Her life reads like a genuine American fairy tale, the likes of which only seem possible from an era when Hollywood movies cost less to make than the Gross National Product of many small countries and the stars and stories took precedence over digital animation and special effects.

When Janet Leigh was an 18-year-old woman visiting her parents at a ski resort in northern California where they worked (an accelerated learner, Leigh was already a college senior at that age), retired MGM actress Norma Shearer saw a photo of Leigh on her father’s desk and brought it back to her former studio. A screen test and a few drama classes later, Leigh was starring opposite one of Hollywood’s hottest leading men at the time, Van Johnson, in the 1947 movie The Romance of Rosy Ridge. Leigh would go on to appear or star in more than 30 motion pictures during the next few decades, including leading roles in two all-time classics, Orson Welles’ Touch of Evil (1958) and Alfred Hitchcock’s Psycho (1960). Leigh is the star of perhaps the most famous scene in cinematic history and very likely the hero of bathtub salesmen worldwide.

Last week the Independent caught up with Ms. Leigh, who will be presenting Touch of Evil in Missoula on Friday as part of the Library of Congress Film Preservation Tour.

Missoula Independent: Tell us about the beginning of your career.

Janet Leigh: In those days, they would sign someone like me who had no experience. Even though my contract was for seven years, the studio had options every three months, so they could drop me at any time. They would sign 50 to 100 people like me, and then hope that out of that group they’d get one who would work out.

The studio drama coach saw something she liked in me, and they were casting for a picture that called for a very young, naïve mountain girl, and no one could have been more naïve than me at the time.

MI: How did you get involved with the film preservation project?

JL: Well, gosh, it’s been three of four years now, and I just feel it’s so important because our cinematic history is really a reflection our country’s history. Film is certainly the most powerful mode of communication, and I would guess that a huge percentage of people learn more from movies than from anywhere else.

MI: How important is film preservation from an artistic standpoint?

JL: I think it’s crucial that people understand the level of genius in the industry from the beginning. Movies have become more sophisticated over time, but the basic talent, genius, inspiration and creativity was there from the very beginning.

MI: What do you think of the film industry today?

JL: I think that they’ve almost out-sophisticated themselves. Because television is in our homes all the time, movies now have to be so much more than television, so much bigger than anything else. Movies before could just be movies, simple stories, and now it has to be 40,000 cars flying in the air or something.

MI: Did you have any sense at the time that Psycho was going to be the groundbreaking movie it turned out to be?

JL: No, we didn’t.
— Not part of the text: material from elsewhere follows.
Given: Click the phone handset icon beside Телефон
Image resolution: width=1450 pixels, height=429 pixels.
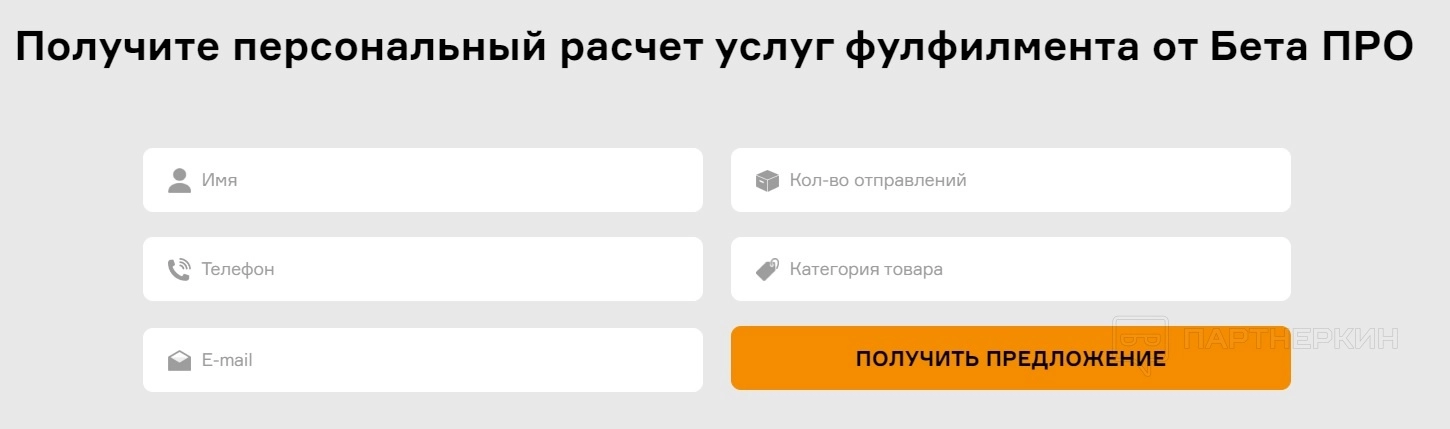Looking at the screenshot, I should 179,269.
We knew that it was different and innovative, and that we were in untried waters, but we didn’t know how it was going to end up. The public could’ve just said “No way,” but they didn’t.
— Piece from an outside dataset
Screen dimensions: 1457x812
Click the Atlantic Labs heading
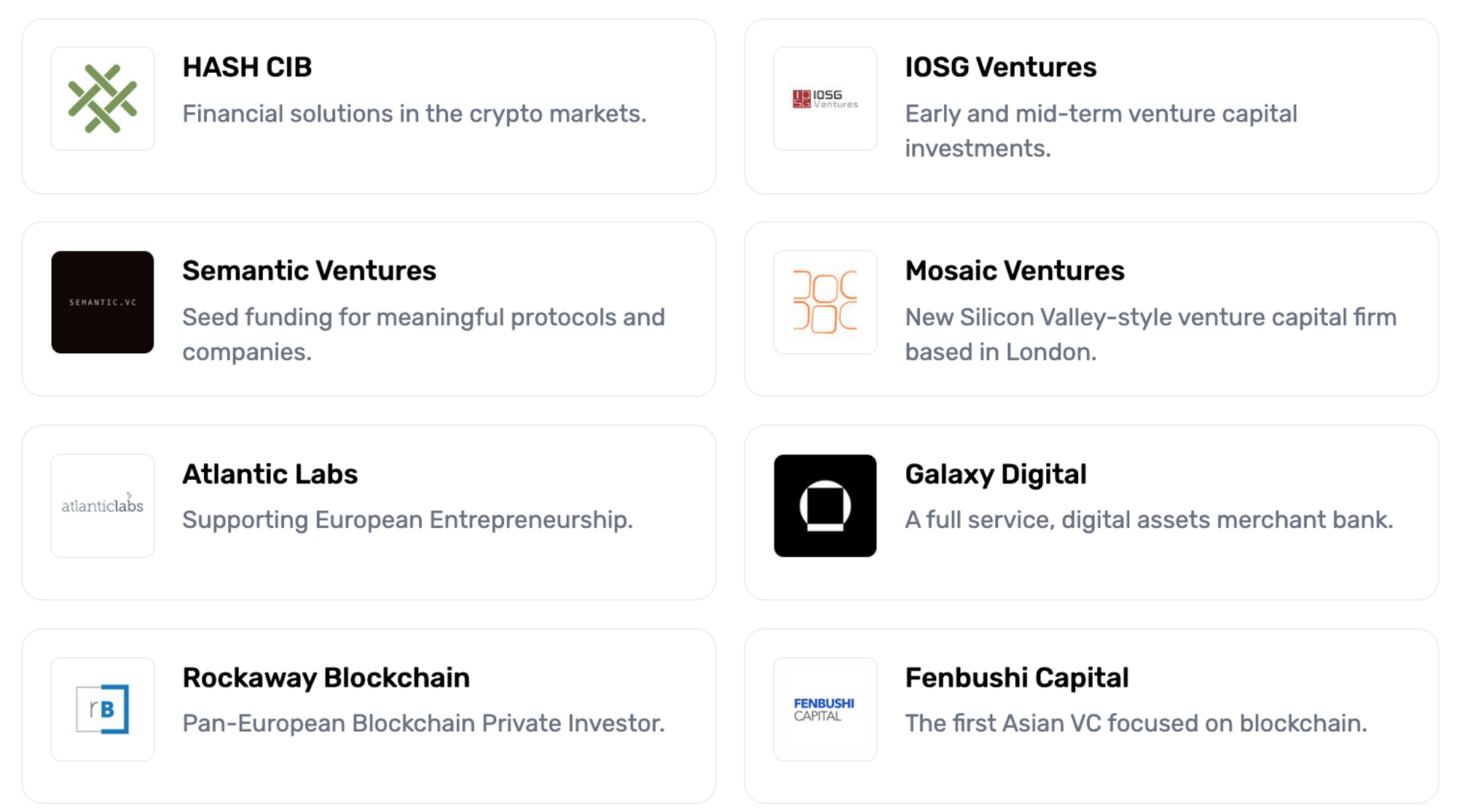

MI: You worked with two of cinema’s unquestioned geniuses while they were in their primes. What was it like to work for Hitchcock and Welles, and how were they different?

JL: Well, genius is reached by many paths, and Mr. Hitchcock and Mr. Welles were alike in their genius but so different in getting to the goal. They were both extraordinarily creative, daring, and secure in their choices. But where Mr. Hitchcock was methodical and completely prepared, everything down to the inch-frame of film, Mr. Welles was much more flamboyant, spur-of-the-moment. It’s not that he hadn’t thought things ahead, but if he saw something he liked, he would use it right then and there.
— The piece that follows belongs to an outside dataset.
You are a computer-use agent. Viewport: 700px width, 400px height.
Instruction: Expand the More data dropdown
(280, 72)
MI: Welles’ performance in Touch of Evil was remarkable, especially because as a director he had to get the most he could out of the physical qualities of his actors. And at that point he was an immense man—

JL: Actually, no, he was not that big yet. That’s a common misconception. He was padded for that role. He wore pillows, the bags under his eyes and his jowls, that was all make-up.

MI: Did you know when you were filming it that the movie would be so powerful?

JL: Well, we absolutely loved it when we were filming. But the reception at Universal Studios was so awful. That was very discouraging, and we had to do retakes that we didn’t want to do, but we had to under the SAG contract.

MI: What is the biggest difference between the studio and restored version of Touch of Evil?

JL: Well, the opening tracking sequence doesn’t have the credits over it, and it also has the original source music. Orson wanted it to have the essence of the honky-tonk border town, so from every bar would come a different juke box song. As brilliant as Henry [Mancini, who wrote the musical score, which played over the background music] is, it wasn’t what Orson had in mind for the picture.

MI: What was the reaction of the cast to re-shooting scenes without Welles directing?

JL: Oh, we hated it. We were ordered to go do the retakes on a Monday, and Charlton [Heston, who had the lead role] would not do it. But the studio had a full crew and everything there and Charlton paid the studio’s cost for that day’s crew and tried to convince them not to do this. The studio had their way in the end, though.